We were told at MST that the 2nd year will go really fast. It’s hard to believe that we have been at our site for a whole year. We don’t get to see the rest of our group as a whole until our COS conference in December but the volunteers have planned a Provincial get together in May so we’ll see some of our friends and some of the PCVs from other groups in our province then. Another thing we realized – if we only have a year left, we only have a few more vacation times. Three weeks in June - We think we want to do a “Zim-Zam-Bot” tour (Zimbabwe, Zambia and Botswana) which would include Victoria Falls. Many PCVs do that and there are several option of how to go about it. We have a week + in October which is too short to go far so we haven’t made plans for that yet. Over the big break next Dec/Jan quite a few of our group are going to Cape Town – a must see before leaving S. Africa. There’s an overnight train which sounds like fun and a plane ride back. But that is all yet to be seen.
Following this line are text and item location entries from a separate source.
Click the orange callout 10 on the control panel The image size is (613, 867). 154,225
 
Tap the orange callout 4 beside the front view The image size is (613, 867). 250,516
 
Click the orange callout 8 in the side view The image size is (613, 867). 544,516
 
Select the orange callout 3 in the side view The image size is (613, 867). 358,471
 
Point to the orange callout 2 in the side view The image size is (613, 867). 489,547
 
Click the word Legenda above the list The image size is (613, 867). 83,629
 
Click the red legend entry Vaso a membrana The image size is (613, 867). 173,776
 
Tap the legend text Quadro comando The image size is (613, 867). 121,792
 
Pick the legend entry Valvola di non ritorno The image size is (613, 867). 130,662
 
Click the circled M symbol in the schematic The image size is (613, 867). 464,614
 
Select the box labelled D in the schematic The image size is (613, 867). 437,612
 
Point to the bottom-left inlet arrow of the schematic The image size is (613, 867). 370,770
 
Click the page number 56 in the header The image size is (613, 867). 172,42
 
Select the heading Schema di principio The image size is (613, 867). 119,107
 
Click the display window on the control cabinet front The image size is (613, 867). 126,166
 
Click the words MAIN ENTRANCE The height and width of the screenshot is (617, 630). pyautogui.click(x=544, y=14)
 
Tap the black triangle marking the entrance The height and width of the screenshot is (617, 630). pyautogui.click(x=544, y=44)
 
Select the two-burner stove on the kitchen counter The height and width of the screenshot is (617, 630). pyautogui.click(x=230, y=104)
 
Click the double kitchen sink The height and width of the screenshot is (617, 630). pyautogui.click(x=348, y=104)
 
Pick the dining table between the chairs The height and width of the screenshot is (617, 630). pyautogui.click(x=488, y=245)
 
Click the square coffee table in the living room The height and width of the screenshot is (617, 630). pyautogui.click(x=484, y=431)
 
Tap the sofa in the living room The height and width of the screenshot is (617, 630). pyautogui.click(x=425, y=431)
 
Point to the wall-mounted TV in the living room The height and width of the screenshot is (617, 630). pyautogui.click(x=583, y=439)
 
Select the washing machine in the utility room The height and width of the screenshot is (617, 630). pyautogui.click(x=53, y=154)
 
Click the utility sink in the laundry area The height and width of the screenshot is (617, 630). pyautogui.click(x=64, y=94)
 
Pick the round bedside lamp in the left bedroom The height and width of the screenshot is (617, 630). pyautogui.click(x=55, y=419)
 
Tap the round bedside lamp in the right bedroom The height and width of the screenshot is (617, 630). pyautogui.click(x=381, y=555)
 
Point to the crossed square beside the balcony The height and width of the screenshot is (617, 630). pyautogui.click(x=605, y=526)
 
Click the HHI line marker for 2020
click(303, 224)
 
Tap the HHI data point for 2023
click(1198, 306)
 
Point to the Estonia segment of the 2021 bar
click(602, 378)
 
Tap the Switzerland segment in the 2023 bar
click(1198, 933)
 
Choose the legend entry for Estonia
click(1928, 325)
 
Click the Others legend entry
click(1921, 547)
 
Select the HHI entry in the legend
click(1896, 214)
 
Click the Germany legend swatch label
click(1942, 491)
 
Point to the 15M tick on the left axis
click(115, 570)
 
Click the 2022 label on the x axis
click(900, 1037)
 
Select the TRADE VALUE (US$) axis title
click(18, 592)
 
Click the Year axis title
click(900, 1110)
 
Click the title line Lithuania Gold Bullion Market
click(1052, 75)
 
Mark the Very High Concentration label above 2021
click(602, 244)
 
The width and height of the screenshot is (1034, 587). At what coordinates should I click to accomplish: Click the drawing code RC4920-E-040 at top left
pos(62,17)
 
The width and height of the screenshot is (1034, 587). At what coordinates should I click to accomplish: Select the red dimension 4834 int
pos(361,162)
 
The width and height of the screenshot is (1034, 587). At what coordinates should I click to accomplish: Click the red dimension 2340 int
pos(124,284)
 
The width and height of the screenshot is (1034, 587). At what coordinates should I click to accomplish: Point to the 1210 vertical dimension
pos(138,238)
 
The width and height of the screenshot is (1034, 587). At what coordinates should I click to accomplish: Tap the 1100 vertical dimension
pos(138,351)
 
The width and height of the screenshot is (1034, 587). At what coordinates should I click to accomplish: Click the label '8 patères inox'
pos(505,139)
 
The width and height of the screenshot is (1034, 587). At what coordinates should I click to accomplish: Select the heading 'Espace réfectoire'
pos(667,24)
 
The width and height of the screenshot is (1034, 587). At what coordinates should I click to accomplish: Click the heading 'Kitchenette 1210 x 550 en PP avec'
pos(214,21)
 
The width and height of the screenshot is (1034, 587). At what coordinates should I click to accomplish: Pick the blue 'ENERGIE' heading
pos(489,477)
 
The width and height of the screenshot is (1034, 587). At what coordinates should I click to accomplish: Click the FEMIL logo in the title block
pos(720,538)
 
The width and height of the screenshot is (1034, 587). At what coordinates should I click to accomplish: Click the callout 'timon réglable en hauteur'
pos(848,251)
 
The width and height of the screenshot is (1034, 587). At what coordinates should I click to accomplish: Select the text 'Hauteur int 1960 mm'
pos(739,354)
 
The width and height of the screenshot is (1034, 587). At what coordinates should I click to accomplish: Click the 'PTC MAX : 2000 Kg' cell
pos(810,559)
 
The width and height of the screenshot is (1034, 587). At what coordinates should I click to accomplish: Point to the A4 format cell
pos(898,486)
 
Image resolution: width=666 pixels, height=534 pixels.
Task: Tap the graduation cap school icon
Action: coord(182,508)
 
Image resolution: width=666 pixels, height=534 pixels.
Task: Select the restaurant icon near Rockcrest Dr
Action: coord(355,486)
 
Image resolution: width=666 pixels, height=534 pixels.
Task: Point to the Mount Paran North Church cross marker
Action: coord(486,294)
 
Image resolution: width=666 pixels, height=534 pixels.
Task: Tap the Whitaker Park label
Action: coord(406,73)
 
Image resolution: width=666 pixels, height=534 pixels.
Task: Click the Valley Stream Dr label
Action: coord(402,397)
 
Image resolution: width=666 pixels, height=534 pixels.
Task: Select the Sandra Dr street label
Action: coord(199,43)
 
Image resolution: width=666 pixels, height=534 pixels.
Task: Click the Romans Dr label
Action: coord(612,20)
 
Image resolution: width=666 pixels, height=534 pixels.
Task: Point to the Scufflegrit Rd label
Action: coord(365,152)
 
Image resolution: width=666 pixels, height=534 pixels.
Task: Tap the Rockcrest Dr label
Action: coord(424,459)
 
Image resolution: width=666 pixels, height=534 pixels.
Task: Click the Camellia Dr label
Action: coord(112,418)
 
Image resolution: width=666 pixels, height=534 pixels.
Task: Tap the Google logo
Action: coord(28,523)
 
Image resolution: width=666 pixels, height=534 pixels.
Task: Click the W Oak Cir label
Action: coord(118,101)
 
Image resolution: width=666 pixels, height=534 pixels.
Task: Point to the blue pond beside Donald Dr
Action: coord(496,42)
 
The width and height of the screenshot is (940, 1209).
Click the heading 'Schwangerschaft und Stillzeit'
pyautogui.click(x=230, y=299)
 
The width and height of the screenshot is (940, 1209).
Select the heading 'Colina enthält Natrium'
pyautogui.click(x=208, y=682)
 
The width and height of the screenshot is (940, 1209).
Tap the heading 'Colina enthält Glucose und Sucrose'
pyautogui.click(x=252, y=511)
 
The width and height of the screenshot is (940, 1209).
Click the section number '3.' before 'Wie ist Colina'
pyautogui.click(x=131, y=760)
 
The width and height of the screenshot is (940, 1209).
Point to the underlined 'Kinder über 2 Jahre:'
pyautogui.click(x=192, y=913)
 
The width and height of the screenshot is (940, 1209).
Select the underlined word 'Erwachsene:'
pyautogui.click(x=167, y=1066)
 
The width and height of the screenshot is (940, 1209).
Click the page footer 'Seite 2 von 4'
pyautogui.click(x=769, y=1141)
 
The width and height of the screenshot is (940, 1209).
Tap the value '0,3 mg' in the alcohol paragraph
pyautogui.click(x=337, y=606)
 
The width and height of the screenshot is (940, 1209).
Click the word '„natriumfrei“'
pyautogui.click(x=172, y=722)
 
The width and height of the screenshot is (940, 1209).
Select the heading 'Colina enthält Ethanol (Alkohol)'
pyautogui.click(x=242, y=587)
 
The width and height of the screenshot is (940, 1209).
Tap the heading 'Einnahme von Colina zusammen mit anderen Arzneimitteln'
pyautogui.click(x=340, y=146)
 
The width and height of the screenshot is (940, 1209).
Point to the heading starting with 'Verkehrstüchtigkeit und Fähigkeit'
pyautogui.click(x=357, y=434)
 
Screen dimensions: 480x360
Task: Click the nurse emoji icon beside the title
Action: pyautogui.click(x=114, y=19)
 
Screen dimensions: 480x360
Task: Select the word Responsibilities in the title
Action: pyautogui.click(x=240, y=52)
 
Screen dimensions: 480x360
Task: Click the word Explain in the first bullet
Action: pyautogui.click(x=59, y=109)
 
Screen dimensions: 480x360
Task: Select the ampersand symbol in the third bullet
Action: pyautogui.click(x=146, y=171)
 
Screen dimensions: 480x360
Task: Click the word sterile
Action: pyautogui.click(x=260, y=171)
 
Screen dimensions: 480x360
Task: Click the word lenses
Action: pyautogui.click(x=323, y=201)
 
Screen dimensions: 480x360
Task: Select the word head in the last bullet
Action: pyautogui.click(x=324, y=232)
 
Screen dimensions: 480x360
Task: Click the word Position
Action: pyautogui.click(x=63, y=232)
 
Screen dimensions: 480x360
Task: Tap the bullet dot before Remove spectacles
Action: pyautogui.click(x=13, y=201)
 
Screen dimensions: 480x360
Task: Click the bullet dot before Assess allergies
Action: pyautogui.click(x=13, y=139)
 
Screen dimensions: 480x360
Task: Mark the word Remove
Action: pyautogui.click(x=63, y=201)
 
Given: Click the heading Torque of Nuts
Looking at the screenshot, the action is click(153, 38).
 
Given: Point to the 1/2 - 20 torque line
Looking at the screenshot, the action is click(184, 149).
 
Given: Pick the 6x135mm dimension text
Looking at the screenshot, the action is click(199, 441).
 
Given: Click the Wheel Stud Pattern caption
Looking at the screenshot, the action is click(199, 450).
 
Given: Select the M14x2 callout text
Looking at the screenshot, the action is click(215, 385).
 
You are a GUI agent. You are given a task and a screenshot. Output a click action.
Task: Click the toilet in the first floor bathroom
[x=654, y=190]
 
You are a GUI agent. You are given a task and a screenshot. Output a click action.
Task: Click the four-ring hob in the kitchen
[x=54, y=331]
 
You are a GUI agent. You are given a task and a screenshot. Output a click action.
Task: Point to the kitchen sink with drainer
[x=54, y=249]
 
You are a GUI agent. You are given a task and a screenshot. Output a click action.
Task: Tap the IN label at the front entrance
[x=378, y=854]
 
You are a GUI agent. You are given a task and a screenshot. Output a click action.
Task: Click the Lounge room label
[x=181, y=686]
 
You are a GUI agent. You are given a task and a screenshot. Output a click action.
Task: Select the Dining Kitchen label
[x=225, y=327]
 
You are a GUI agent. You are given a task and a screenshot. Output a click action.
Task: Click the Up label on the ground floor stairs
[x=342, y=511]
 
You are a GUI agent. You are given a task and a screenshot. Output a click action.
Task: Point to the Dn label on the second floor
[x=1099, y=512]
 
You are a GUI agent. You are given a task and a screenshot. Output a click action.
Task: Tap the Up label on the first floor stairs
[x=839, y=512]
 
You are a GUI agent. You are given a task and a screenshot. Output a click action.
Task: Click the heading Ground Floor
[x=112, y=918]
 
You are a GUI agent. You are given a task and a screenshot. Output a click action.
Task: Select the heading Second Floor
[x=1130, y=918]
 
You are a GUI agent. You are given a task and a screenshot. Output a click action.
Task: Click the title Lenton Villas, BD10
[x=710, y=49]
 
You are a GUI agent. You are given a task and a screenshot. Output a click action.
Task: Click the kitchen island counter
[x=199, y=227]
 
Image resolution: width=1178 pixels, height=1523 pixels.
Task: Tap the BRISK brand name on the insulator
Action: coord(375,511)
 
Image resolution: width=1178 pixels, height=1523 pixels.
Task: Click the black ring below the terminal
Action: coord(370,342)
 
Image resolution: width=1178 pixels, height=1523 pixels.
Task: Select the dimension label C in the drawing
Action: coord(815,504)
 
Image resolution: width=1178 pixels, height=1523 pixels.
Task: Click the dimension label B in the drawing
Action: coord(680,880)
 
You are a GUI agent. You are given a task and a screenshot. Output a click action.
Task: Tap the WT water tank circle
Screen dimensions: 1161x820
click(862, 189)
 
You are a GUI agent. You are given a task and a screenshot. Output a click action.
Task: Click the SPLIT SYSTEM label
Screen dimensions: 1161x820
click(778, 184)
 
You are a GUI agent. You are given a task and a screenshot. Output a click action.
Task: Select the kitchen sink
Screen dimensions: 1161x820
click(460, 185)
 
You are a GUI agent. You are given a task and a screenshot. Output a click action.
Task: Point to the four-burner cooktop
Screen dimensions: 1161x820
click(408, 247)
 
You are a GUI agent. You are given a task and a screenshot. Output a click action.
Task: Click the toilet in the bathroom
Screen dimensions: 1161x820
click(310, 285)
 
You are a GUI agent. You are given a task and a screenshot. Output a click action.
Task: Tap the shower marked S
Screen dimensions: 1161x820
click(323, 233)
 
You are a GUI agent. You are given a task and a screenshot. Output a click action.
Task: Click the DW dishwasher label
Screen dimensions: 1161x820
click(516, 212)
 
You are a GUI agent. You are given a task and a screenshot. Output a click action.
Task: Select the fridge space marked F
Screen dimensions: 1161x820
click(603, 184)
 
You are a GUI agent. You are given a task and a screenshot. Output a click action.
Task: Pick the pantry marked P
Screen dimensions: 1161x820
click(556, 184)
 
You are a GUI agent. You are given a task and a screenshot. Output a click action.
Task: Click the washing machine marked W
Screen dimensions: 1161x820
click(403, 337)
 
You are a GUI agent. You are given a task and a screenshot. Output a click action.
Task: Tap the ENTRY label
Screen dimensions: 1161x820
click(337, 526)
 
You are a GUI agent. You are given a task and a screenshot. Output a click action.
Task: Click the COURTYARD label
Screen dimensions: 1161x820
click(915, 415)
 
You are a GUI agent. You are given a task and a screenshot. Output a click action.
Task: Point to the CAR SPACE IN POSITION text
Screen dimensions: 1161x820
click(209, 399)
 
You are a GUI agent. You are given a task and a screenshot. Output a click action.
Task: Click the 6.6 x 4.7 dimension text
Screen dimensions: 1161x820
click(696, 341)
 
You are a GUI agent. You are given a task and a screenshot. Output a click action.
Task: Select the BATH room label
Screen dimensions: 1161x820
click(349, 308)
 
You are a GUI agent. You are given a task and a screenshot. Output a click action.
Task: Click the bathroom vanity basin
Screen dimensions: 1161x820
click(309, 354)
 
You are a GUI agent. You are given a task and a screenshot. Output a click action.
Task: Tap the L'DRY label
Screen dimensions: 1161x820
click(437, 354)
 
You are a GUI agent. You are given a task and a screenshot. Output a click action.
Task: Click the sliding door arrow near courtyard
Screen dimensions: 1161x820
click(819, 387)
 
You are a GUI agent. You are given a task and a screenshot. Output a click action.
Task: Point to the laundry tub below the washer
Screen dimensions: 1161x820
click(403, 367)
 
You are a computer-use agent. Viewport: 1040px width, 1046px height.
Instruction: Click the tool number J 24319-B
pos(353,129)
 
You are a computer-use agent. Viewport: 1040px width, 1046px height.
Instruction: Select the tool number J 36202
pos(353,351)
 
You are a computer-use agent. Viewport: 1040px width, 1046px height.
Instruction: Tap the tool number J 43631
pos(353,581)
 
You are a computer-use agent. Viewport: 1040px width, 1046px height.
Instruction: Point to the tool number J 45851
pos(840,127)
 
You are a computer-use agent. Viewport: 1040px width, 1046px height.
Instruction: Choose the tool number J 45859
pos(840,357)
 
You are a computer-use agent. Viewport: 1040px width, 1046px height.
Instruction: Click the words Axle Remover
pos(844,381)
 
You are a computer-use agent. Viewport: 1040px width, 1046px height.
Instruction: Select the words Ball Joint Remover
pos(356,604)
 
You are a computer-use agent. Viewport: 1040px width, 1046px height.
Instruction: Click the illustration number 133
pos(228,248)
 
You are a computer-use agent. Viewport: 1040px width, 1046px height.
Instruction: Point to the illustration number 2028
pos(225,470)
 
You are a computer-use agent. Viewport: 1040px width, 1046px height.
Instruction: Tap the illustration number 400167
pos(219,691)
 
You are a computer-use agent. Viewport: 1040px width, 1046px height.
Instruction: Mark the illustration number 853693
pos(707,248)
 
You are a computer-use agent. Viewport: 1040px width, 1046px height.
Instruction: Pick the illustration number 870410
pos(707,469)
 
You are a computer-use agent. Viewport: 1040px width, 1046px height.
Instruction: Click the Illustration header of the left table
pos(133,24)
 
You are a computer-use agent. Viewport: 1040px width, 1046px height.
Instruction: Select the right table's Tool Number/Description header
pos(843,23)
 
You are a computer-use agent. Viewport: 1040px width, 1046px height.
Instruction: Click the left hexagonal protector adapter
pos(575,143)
Most exciting is that my daughter, Megan, is coming for a 2-week visit in May!!!! And Richard’s daughter, Hannah is coming in June/July.
Here are some recent pictures. A walking stick to show how big some of our insects are. There are really big praying mantises too!
Some of the neighborhood kids who come by “draw”. If they draw pictures and have me write the English words for them, they get a “sweet” (a gum drop). The girl in the back can now write - house, flower, tree, apple, carrot, person and several other words in English by herself.